⟨

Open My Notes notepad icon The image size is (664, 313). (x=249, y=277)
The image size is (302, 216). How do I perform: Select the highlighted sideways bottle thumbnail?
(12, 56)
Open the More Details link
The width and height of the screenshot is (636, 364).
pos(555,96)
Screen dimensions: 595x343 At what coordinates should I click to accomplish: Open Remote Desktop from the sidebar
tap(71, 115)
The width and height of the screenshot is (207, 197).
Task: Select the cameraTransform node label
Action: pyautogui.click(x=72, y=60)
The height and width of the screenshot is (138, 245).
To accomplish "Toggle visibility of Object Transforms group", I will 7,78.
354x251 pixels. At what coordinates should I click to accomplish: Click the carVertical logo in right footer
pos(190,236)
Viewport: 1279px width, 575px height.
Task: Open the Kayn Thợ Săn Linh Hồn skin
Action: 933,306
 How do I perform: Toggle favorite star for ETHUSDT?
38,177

⟩
⟨

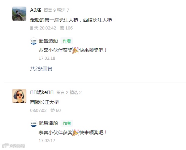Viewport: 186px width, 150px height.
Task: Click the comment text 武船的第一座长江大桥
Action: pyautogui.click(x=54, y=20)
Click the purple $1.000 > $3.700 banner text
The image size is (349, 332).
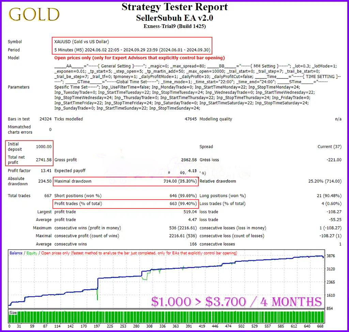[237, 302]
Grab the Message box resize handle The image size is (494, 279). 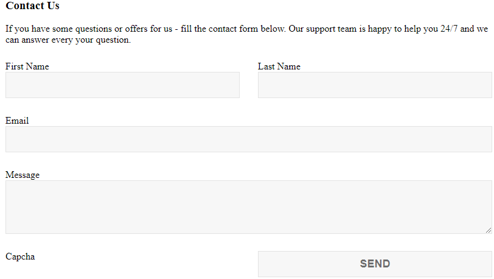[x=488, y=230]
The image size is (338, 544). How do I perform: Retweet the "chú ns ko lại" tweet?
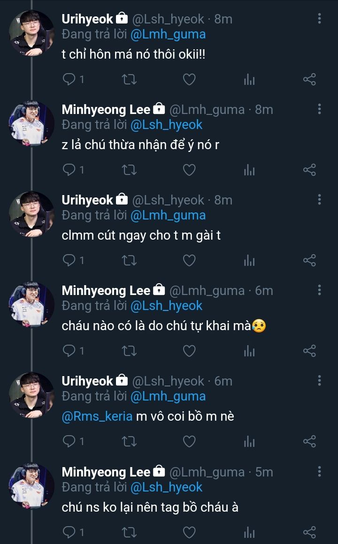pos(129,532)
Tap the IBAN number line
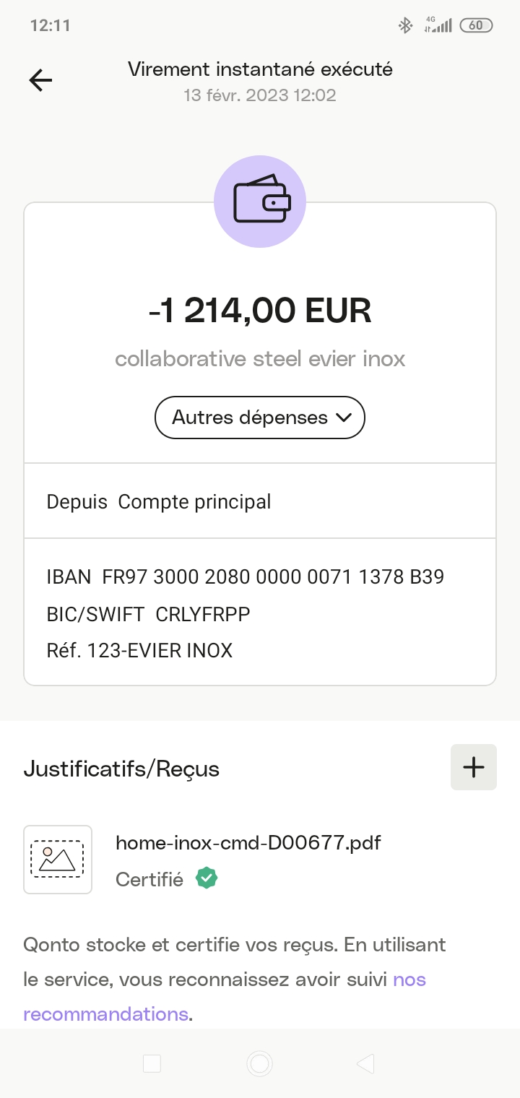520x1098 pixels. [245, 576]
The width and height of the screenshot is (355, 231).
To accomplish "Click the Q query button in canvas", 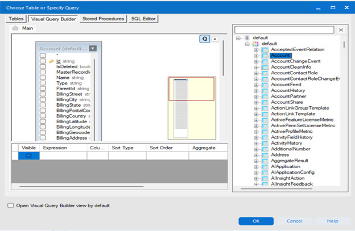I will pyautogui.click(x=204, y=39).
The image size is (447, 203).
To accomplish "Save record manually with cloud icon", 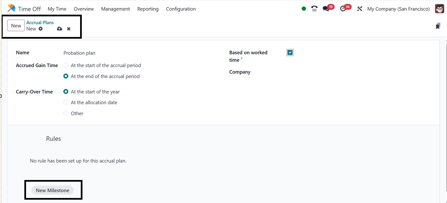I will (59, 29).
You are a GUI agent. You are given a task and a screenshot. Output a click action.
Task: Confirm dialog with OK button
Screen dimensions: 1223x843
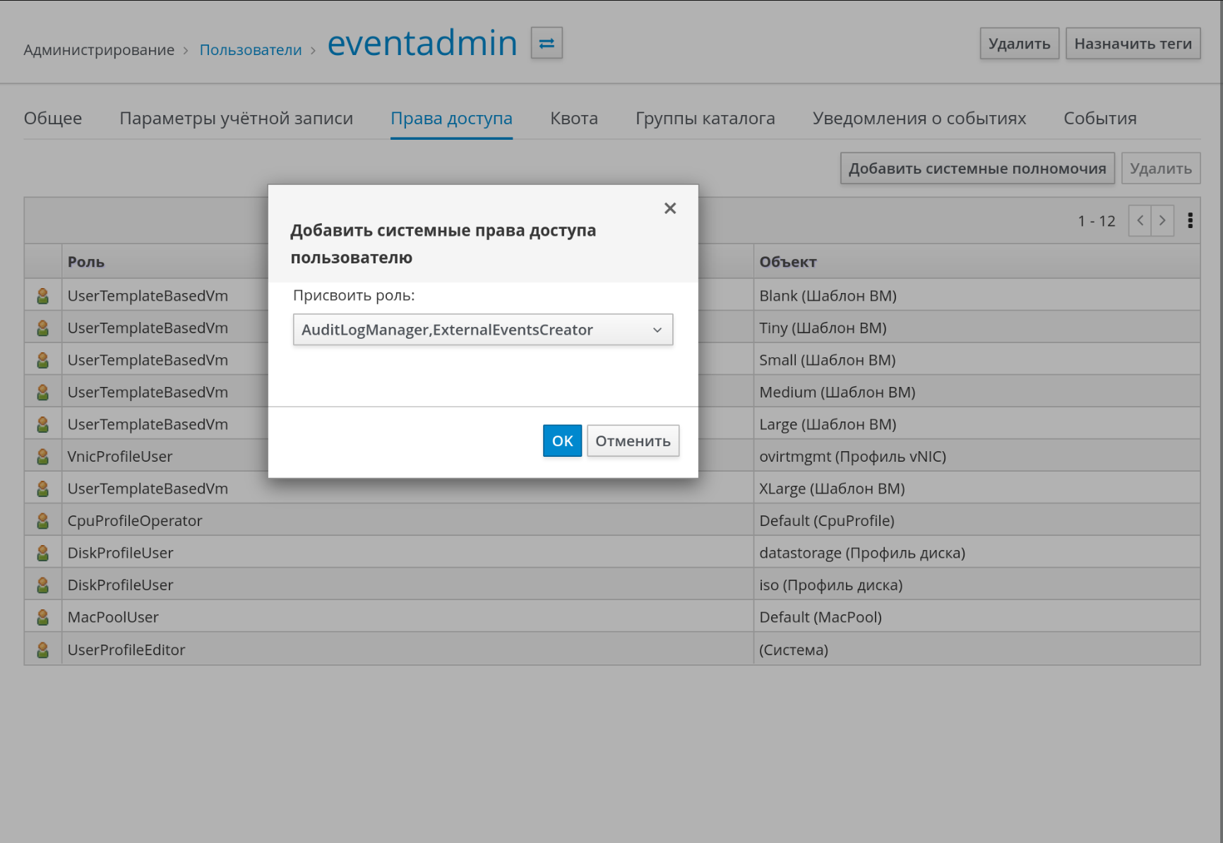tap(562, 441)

⟩

Instructions to follow
Only the lines above from the line containing "The width and height of the screenshot is (636, 364)." through the line containing "The height and" should be retyped, exactly and with both ends included.

Result of the task
The width and height of the screenshot is (636, 364).
pos(555,96)
Screen dimensions: 595x343 At what coordinates should I click to accomplish: Open Remote Desktop from the sidebar
tap(71, 115)
The width and height of the screenshot is (207, 197).
Task: Select the cameraTransform node label
Action: pyautogui.click(x=72, y=60)
The height and width of the screenshot is (138, 245).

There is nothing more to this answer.